= He Xi =

Science fiction writer

He Xi (Chinese 何夕, Pinyin Hé Xī; * born December 1971 in Chengdu, Sichuan Province, People's Republic of China), born as He Hongwei (Chinese 何宏伟, Pinyin Hé Hóngwěi), is a Chinese science fiction author. He has won the Galaxy Award fifteen times and is part of the 'great four' or 'four heavenly kings' ("本土科幻四大天王") of Chinese science fiction (together with Liu Cixin, Wang Jingkang and Han Song).

== Biography ==
After a comeback in 1998, He Xi officially changed his name from He Hongwei to He Xi.
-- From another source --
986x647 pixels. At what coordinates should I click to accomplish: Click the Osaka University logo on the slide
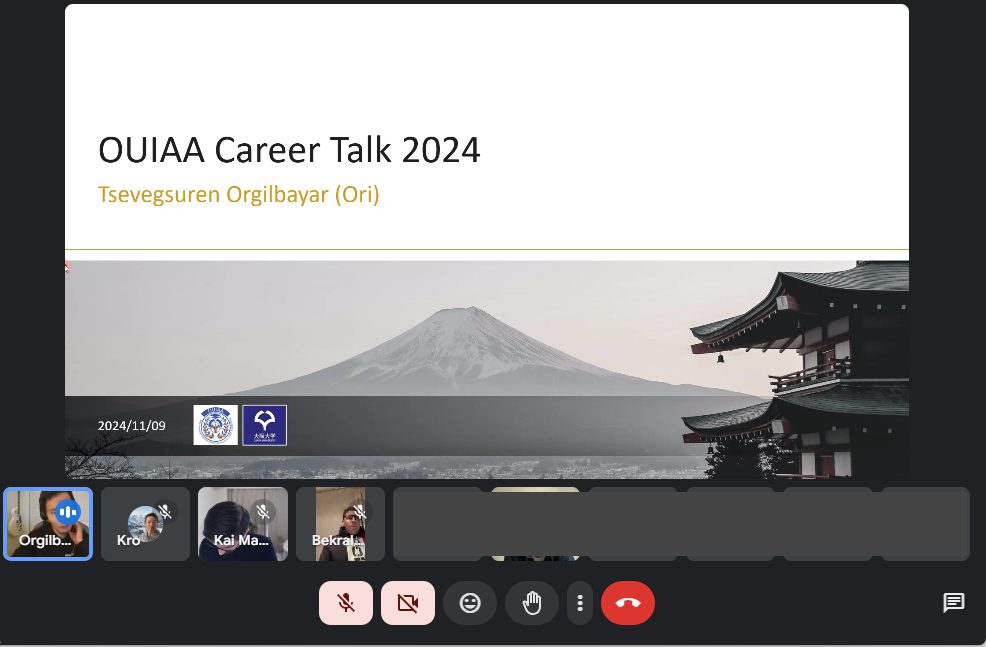(x=265, y=425)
He (Xi) took the pun "今夕何夕" (Pinyin jīnxī hé xī, Tonight: He Xi) from the Etsujin Song (Chinese 越人歌, Pinyin yuè rén gē) as basis and argued it better fits him wondering about the eternal flow of time (顺带抒发自己面对时间这个永恒命题时的迷惑).

== Bibliography ==

- 光恋, guāng liàn [Light Love], won second place at the Galaxy Award 1992.
- 电脑魔王, diànnǎo mówáng [Computer Devil], won third place at the Galaxy Award 1993.
- 小雨, xiǎoyǔ [Little Rain]
- 异域, yìyù [Exotic] (1999), won the Galaxy Award 1999.
- 爱别离, ài biélí [Love is Over] (1999), won the Galaxy Award 2000.
- 六道众生, liùdào zhòngshēng [Six Feeling Beings], published in 2001, won the Galaxy Award 2002.
- 伤心者, shāngxīn zhě [The Heart-Broken], published in 2002, won the Galaxy Award 2003.
- 天生我材, tiānshēng wǒ cái [Innate Talent], published in 2004, won the Galaxy Award 2005.
- 十亿年后的来客, shí yì nián hòu de láikè [The Traveller from a billion years], published in 2008, won the Galaxy Award 2009.
- 人生不相见, rénshēng bù xiāngjiàn [„No Sign of Life"], published in 2009, won the Galaxy Award 2010.
- 汪洋战争, wāngyáng zhànzhēng [„War on the Ocean"], published in February 2012 in Science Fiction World, won the Galaxy Award 2012.
- 浮生, fúshēng [Floating Life], won the 2017 Nebula Award for best short story and the 2017 Galaxy Award.
- Life Does Not Allow Us to Meet (2023), a finalist for the Hugo Award for Best Novella in 2024.